Introduction
« Nul n’est censé ignorer le langage » Valéry (Cahiers)
Il y a Antigone, Pathelin, Petit Jean, César Biroteau, Crainquebille, Josef K, Meursault, et beaucoup d’autres ; une famille nombreuse baroque, recomposée. Des coquins, des faquins, beaucoup de malheureux, de dupés: les enfants du droit et de la littérature.
Il y a l’incompréhension ; la société qui a peur de l’artiste, le droit qui a peur du langage, la censure.

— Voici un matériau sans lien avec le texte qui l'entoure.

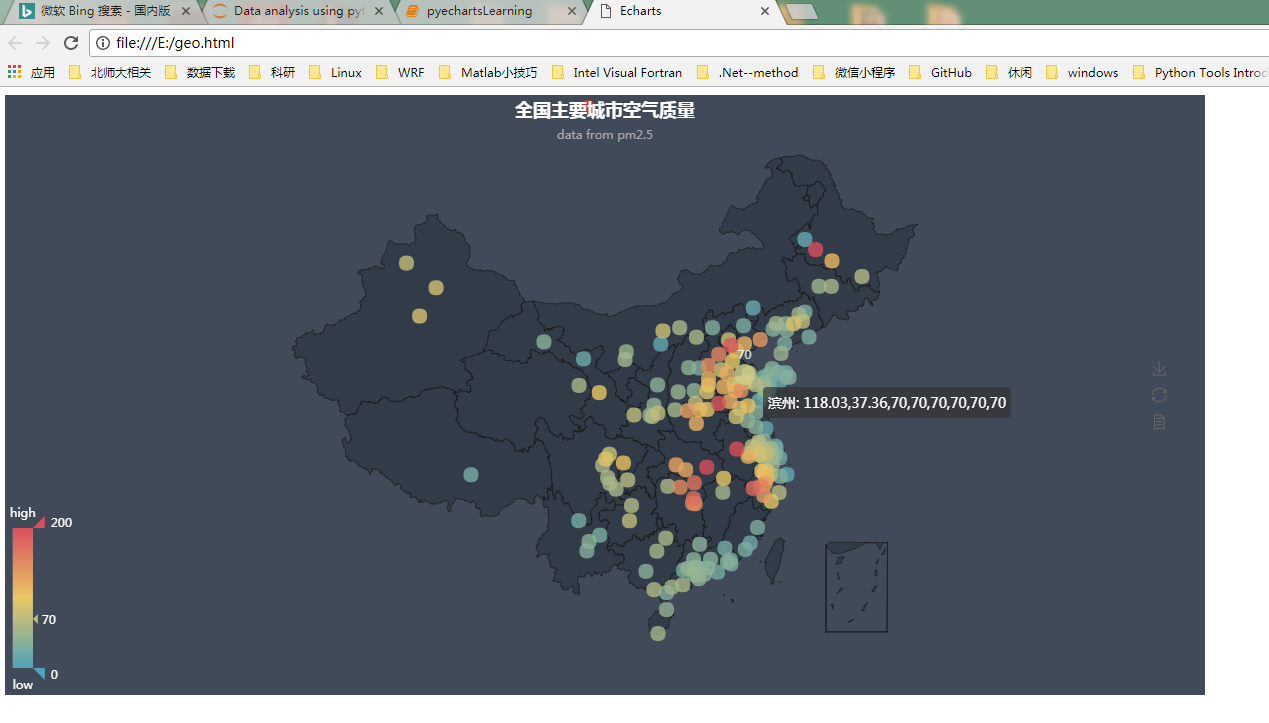The width and height of the screenshot is (1269, 723).
Task: Click the 70 marker on the color scale
Action: coord(40,619)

Des affaires célèbres et cette année par exemple, le 150ème anniversaire des procès des « Fleurs du mal » et de « Madame Bovary ». Baudelaire fut condamné, Flaubert n’a pas eu cet honneur !
Il y a la jalousie, des éclats de rires et des grincements de dents, la comédie de la procédure, le théâtre de la justice. Si la littérature a ses codes, sur les fictions et les récits en tous genres, les juristes aussi en connaissent un rayon.

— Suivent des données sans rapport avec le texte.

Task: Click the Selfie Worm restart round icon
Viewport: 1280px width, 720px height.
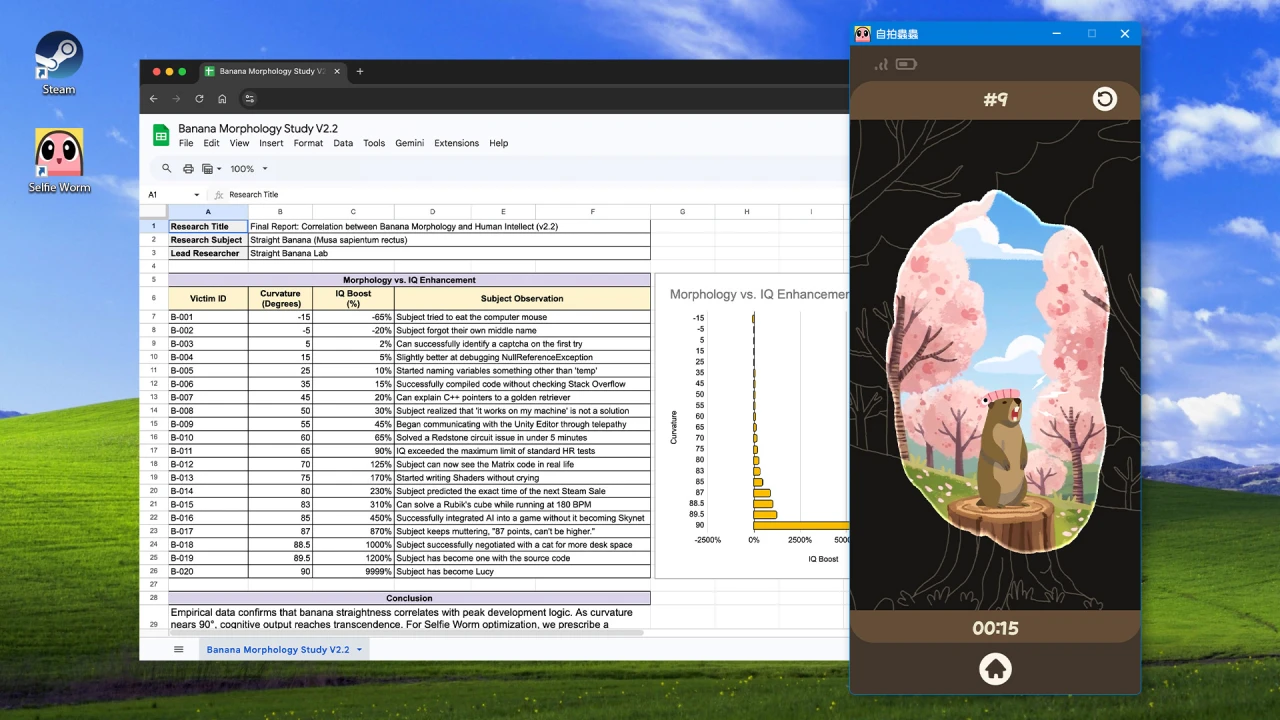Action: tap(1104, 99)
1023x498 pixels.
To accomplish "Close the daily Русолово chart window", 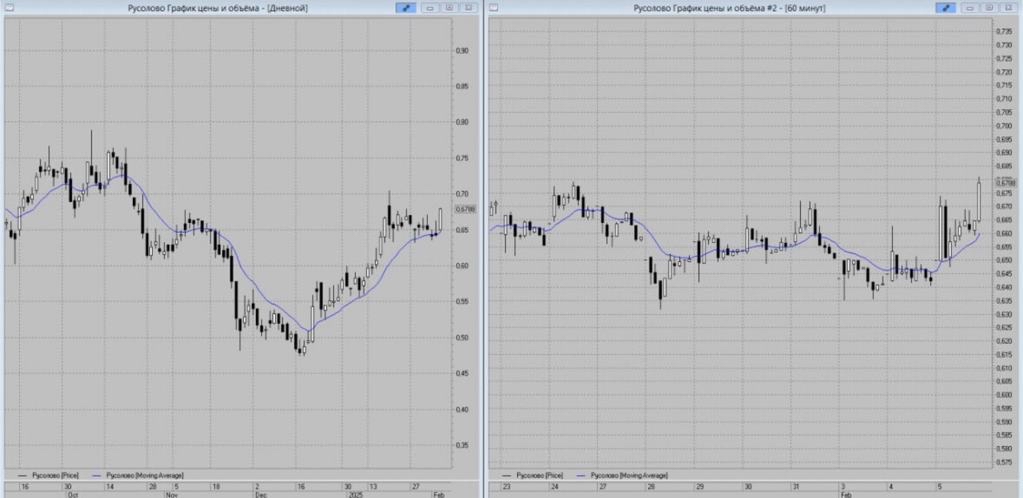I will pos(467,8).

Il y a le socle commun du langage, de la rhétorique, des espaces imaginaires partagés qui se fécondent et se nourrissent, le courant « droit et littérature » (« Law and literature ») aujourd’hui très prisé dans les universités américaines.

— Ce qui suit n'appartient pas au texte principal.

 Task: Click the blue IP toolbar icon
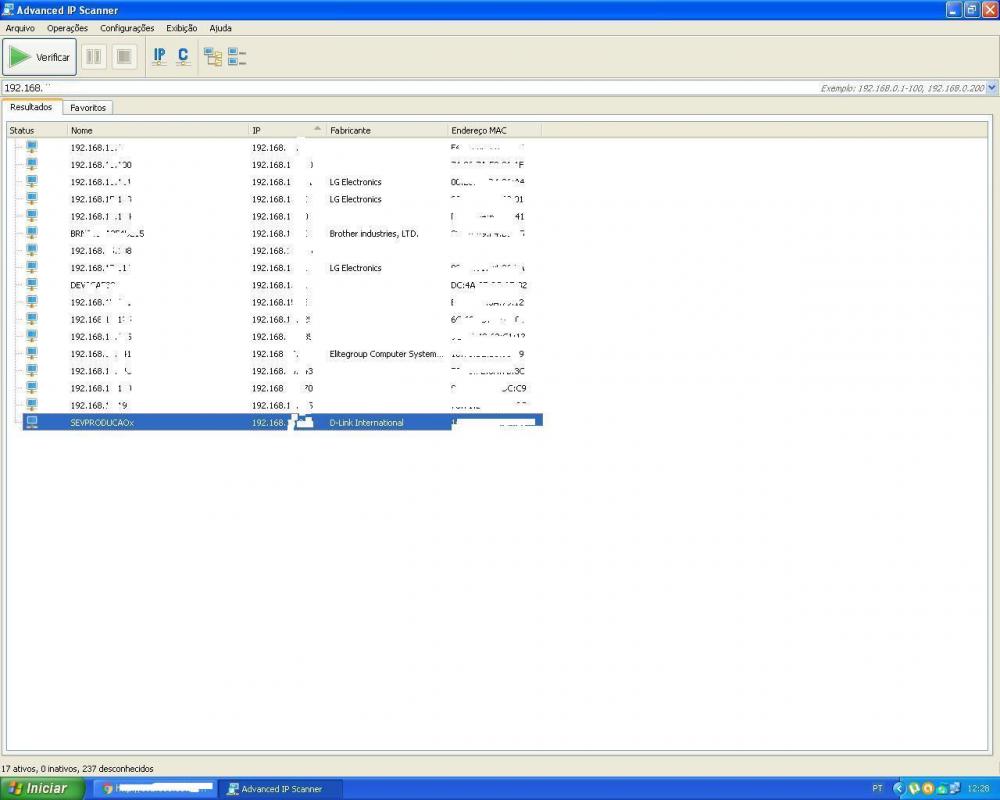[159, 57]
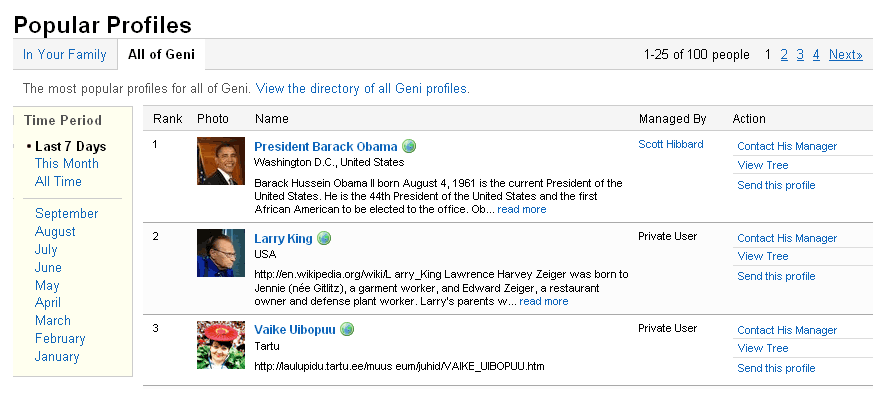Screen dimensions: 890x400
Task: Open Larry King's profile photo
Action: coord(221,253)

Stendhal qui promène ses romans comme un miroir le long des chemins et qui parcourt le code civil pour s’imprégner de la clarté de son style. L’écrivain n’est jamais totalement dupe dans cet univers de mots, de paroles et de culpabilité qu’est celui de la défense et du procès.
Il y a donc entre les lettres, le droit, la justice, des connivences et beaucoup de résonances. Ce n’est pas un hasard si Justinien et Gratien les deux pères de « l’un et l’autre droit » pour reprendre la formule consacrée , figurent en bonne place au paradis de la Divine Comédie.
Le rire (I), le juste (II), (ci après) l’imaginaire (III) et l’actualité (IV) (dans le Marginalia n° 6 du mois prochain) jalonneront notre propos.
I) Le rire (lorsque les hommes de lettres se moquent des hommes de lois)
Une étrange malédiction
La mauvaise réputation des gens de lois n’est plus à faire. C’est un topos intemporel et universel. Dans l’imaginaire collectif l’avocat est trop souvent bavard, marron, ou véreux. Le défenseur de la veuve et de l’orphelin reste l’exception. Les hommes de lois sont moqués partout. On respecte certains justes mais on raille la confrérie, son appât du gain (« L’huître et les plaideurs » La Fontaine), ses tics et son jargon (« M de Pourceaugnac » Molière). On méprise les juristes mais on les jalouse parfois et on les craint souvent.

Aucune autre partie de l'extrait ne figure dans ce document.